** EXTRACT PROVIDED **
§ §

It should have been a revival of The Wiz.

Stick with me here…

Marcus Wright is re-written to be a sort of futuristic killing machine Terminator-Dorothy character. Of course Diana Ross’ classic Dorothy would be played by Beyonce or Ciara or some other hot diva with a vowel at the end of their made-up name. And since we know that Christian Bale can sing (c.f. Newsies) John Conner could be the lion? Or maybe Toto? And they pick up Scarecrow and Tin-Man at the 7-11. Then the Flying-Terminator-Monkeys come and blow some shit up.

And then there’s some singing.

Later they’ll ease on down, ease on down the ro-oad to Skynet and Dorothy destroys the monitors of the control room (with the improbable chair). That’s when we discover a CG bulked-up naked Richard Pryor on the other side of the glass. They then have a bad-ass fight.

After the fight Dorothy gives her gigantic heart to John Conner. Huh? – I  guess he was the Lion after all. Then Dorothy dies (spoiler alert!)

I don’t know what happens after that but I’m no writer. Feel free to fill in the gaps, M. I need more coffee.

m: Best. Email (And Movie Pitch). EVER.

§ §

** INFORMATION PROVIDED **
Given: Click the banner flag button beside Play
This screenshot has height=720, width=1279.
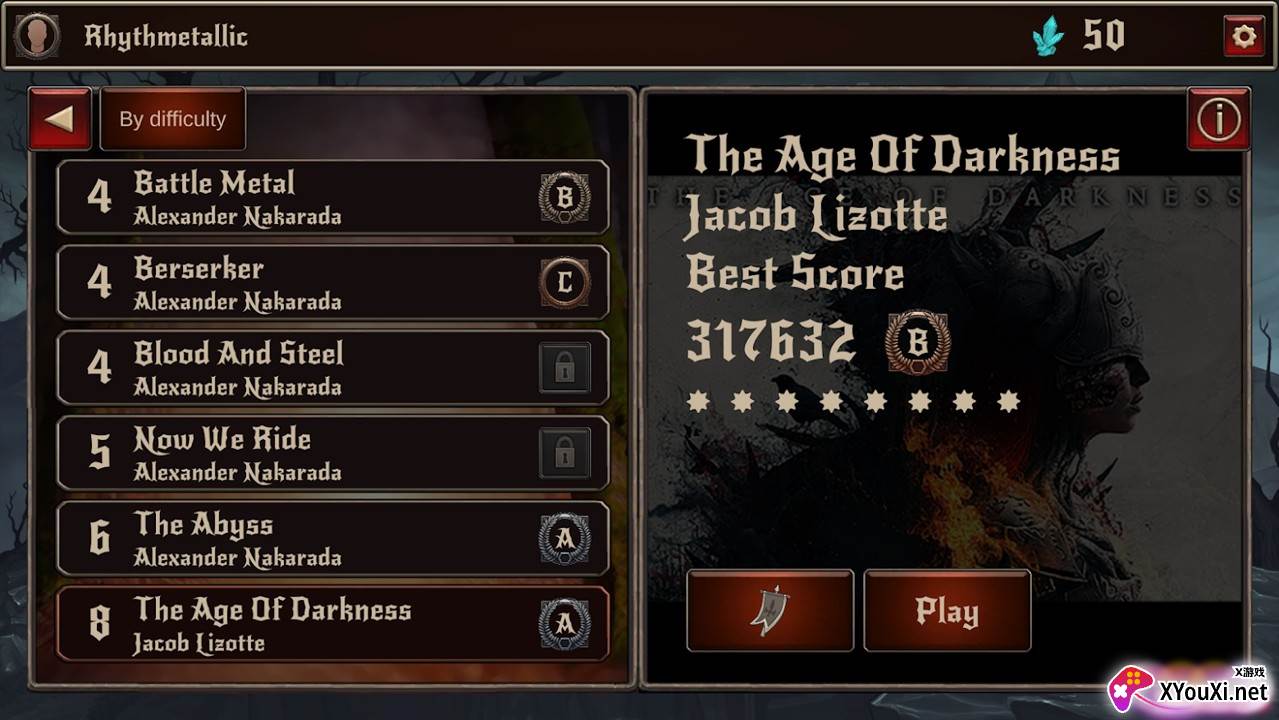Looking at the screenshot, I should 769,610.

§ §

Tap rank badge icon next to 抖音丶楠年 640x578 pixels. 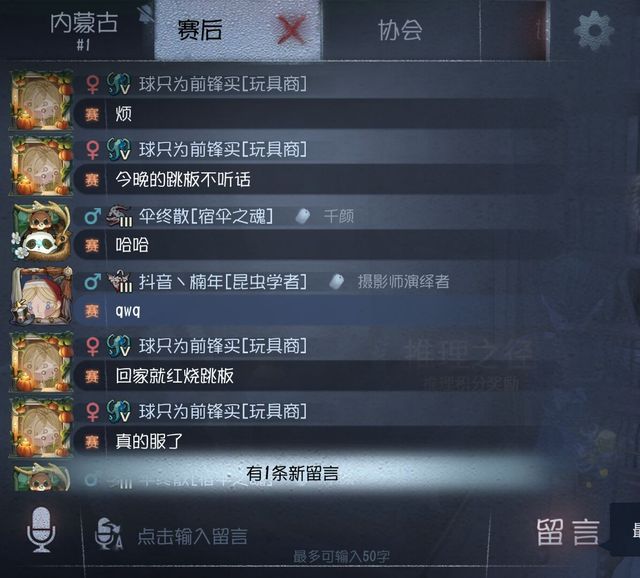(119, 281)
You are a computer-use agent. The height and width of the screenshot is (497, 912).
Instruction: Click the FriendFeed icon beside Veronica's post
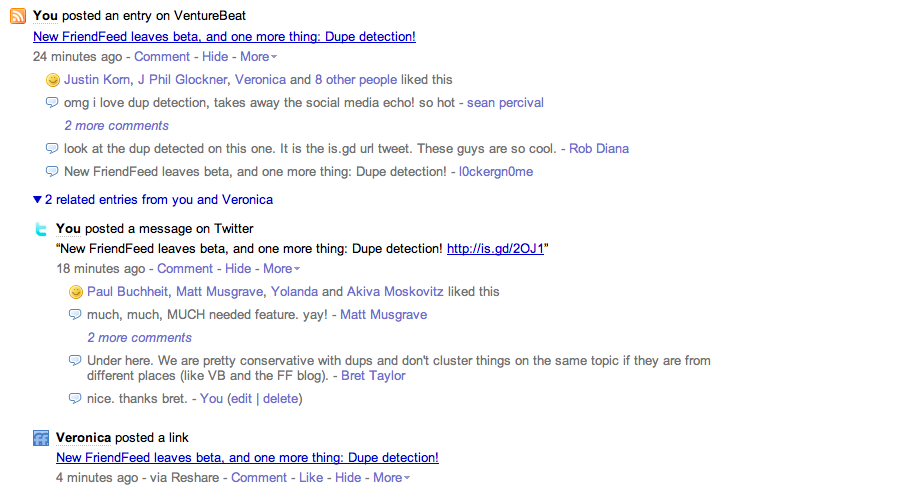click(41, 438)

§ §

** WHAT TO WORK ON **
a) In the movie pitch, repeat everything from "And then there’s" down to "Movie Pitch). EVER." word for word.
b) According to the movie pitch, where do they pick up Scarecrow and Tin-Man?
The material has no connection to the movie pitch.

** OUTPUTS IN ORDER **
a)
And then there’s some singing.

Later they’ll ease on down, ease on down the ro-oad to Skynet and Dorothy destroys the monitors of the control room (with the improbable chair). That’s when we discover a CG bulked-up naked Richard Pryor on the other side of the glass. They then have a bad-ass fight.

After the fight Dorothy gives her gigantic heart to John Conner. Huh? – I  guess he was the Lion after all. Then Dorothy dies (spoiler alert!)

I don’t know what happens after that but I’m no writer. Feel free to fill in the gaps, M. I need more coffee.

m: Best. Email (And Movie Pitch). EVER.

b) At the 7-11.